In a modern day world with infinite possibilities, why did I choose to work with couples?
It has a lot to do with…baseball.
I’ve been interested in baseball for my entire life. As a young boy I had a great affinity for creating my own All-Star baseball teams. As a seven year old, I would grab the Sports Section and cogitate on the top performers in both the National and American Leagues. And it would both impress and irritate my Dad when I corrected him on the batting averages of local All-Stars. My dad would smile at me, as if to say, this little man after my own heart. Along with tracking baseball statistics, I began to collect baseball cards and formed my own All Star team. You might be wondering, what does this have to do with relationships? Everything. Because baseball is, first and foremost, a team sport. And I like to think that relationships are a team sport too.
Baseball requires a team of strong individuals with different skills and abilities. A team is only great if individuals have strengths that combine well together. A team needs communication, respect and diverse perspectives.
Growing up, I loved assessing a player’s strengths and seeing how they fit with the others as a team. It fascinated me. Why are some teams successful, and some are not? When you begin to assess a sports team as one big sum of individuals with layered strengths and experiences, the game becomes a richer experience.
It may seem like a bit of stretch to connect sports to couples work, but what is a couple but a team with a shared goal of being better than the sum of their parts? And I love cheering on a team!
A whole metaphor of sports analogies applies when considering a romantic relationship. In therapy, it is my goal to learn each person’s unique way of holding their metaphorical “bat”. It thrills me to watch interactions and notice how, when an individual is in the practice of studying the ways of the other, they more easily receive what the other is “throwing” at them.
Is this couple going to learn how to play together, to leverage their unique talents and capacities to move towards a desired outcome? Or are they going to collapse into the trap of blame and give up on learning how to collaborate? Regardless of where they are in the process, it is my joy to root for them every step of the way. My job is to determine their unique strengths and support them as they come to terms with their own deficiencies and blindspots.

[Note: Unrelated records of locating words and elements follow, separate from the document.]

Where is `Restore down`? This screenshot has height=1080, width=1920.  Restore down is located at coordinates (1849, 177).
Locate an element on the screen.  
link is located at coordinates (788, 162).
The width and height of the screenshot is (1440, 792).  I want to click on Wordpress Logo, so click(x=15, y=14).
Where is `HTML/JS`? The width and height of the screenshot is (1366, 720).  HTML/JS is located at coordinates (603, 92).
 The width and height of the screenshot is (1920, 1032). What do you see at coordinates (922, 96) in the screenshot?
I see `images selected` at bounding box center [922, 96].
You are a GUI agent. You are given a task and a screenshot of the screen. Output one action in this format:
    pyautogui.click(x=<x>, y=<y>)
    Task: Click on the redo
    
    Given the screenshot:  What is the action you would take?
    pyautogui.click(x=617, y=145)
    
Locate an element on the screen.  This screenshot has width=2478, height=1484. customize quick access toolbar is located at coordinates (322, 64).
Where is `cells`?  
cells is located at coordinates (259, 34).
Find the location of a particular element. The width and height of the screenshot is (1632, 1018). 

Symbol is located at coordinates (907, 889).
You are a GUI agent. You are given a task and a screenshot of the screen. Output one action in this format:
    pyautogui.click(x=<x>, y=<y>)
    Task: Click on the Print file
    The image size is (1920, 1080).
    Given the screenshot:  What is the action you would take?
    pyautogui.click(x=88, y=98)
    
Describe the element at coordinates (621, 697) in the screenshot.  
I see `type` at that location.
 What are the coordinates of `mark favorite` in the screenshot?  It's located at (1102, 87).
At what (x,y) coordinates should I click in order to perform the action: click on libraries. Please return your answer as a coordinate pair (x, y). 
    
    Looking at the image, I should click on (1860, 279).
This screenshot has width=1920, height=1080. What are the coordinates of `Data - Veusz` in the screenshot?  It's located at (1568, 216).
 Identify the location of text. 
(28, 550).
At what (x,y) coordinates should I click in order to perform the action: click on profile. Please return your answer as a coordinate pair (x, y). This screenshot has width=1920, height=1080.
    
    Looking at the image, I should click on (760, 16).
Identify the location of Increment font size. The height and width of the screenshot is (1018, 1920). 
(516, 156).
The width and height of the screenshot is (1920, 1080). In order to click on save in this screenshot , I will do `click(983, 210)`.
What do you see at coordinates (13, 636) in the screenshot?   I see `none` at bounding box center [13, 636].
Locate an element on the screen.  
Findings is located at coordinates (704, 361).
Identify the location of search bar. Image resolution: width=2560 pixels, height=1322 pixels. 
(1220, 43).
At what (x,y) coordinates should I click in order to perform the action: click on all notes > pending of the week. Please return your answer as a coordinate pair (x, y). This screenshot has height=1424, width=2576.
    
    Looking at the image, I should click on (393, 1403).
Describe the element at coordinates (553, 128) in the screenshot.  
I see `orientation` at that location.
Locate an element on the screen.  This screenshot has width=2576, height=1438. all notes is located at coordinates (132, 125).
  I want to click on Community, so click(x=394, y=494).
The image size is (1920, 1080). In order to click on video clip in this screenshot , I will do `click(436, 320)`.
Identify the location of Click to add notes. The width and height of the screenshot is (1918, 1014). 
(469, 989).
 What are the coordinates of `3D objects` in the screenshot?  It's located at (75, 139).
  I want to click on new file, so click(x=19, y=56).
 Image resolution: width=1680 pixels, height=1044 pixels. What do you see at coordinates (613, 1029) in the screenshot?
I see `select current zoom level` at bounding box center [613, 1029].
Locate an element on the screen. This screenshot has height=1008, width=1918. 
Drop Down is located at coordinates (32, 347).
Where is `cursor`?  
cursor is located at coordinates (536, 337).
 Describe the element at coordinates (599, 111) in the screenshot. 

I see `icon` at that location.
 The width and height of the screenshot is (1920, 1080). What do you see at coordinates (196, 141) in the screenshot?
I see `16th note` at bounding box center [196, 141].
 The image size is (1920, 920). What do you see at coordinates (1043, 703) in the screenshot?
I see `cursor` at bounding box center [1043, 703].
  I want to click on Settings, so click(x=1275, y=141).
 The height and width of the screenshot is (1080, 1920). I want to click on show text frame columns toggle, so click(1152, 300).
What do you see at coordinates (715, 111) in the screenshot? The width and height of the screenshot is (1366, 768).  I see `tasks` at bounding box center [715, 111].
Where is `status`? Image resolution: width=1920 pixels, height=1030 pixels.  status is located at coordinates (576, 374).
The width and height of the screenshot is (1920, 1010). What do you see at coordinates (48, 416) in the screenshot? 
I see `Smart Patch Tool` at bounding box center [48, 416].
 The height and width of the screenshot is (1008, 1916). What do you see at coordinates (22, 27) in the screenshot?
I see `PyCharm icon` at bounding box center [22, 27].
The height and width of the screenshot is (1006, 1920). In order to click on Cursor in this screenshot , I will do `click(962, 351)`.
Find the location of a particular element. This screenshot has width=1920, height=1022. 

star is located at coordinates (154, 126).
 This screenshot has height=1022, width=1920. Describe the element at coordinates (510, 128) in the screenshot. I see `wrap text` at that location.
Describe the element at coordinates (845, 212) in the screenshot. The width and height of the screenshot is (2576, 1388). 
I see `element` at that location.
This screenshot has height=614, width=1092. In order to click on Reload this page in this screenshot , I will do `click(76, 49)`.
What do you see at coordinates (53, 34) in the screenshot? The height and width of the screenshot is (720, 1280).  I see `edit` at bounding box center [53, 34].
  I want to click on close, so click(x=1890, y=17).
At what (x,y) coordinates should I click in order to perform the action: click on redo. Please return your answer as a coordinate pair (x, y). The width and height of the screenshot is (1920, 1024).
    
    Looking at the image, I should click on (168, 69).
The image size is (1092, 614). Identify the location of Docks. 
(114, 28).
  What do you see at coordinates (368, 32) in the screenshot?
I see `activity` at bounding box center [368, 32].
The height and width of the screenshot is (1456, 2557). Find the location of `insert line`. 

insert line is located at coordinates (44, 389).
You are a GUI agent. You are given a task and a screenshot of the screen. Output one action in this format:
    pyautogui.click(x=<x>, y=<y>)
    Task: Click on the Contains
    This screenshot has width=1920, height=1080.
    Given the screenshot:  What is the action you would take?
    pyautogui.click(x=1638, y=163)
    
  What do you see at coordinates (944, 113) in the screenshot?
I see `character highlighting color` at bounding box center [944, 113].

So for me, couples work and baseball are similar. Both are about collaboration, growth and mindset. But more than anything, I love couples therapy because I like people. I believe in the indomitable human spirit. I find that people in relationships have a unique opportunity to develop their strengths. When two people are put in the crucible of a committed partnership with a shared vision, trouble arises when couples aren’t clear on the other’s strengths and value. It’s make-it-or-break-it time. And this opportunity excites me. When a relationship is not working, sometimes it is because the partners – one or both- tend to see the other as a means to their own personal fulfillment, to serve their unconscious drives and desires. That is where the work often begins. Who is this other person? What do you see in them?
When a well-oiled, well-trained team of baseball players hit the field, you can feel the camaraderie, the trust they have in each other. With that trust comes a relaxed way of being. Their truest individual selves can come out and shine. A team is not in competition with one another. They have a shared goal. A couple is the smallest team there is and the feedback cycle is rapid and unforgiving at times.
Coupling presents a powerful opportunity for an individual to wake up to the significance of life and develop their own gifts to the fullest. If they are stuck in the mindset of continually blaming either themselves or the other, the play between the two is predictable (and actually quite boring and irritating) as a spectator. Blame gets old. Drama is a vicious cycle and everyone grows tired of it eventually. If the mindset shifts to the question of “how do we leverage our collective strengths and put together an All-Star performance for ourselves, our children and our world?”
Well, then we’ve got a different ballgame.